Pull out every line below holding the word "agent".

Stored data entries
···

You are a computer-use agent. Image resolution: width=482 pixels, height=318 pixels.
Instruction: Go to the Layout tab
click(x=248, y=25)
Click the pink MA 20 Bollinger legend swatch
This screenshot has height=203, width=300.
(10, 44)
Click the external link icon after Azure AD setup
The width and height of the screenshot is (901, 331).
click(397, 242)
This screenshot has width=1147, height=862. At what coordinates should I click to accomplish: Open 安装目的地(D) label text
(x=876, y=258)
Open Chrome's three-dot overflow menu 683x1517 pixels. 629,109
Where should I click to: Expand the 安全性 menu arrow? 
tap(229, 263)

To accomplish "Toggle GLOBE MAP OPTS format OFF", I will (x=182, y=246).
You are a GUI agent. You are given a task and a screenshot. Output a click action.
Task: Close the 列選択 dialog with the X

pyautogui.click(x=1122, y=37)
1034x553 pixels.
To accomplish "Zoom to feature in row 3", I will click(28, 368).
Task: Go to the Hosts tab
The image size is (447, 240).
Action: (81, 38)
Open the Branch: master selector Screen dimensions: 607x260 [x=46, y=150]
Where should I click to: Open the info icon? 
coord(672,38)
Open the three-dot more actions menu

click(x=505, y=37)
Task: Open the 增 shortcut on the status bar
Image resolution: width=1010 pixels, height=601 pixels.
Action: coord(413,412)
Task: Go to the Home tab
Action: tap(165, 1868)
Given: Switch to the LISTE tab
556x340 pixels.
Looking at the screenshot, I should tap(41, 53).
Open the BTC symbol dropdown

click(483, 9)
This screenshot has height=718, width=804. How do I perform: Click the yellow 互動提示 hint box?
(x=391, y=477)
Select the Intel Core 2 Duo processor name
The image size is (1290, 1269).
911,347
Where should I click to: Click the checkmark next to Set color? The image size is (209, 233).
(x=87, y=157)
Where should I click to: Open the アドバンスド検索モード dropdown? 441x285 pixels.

···

Solution to this exercise:
You are a computer-use agent. Image resolution: width=482 pixels, height=318 pixels.
You are a GUI agent. You are given a task and a screenshot. Output a click action.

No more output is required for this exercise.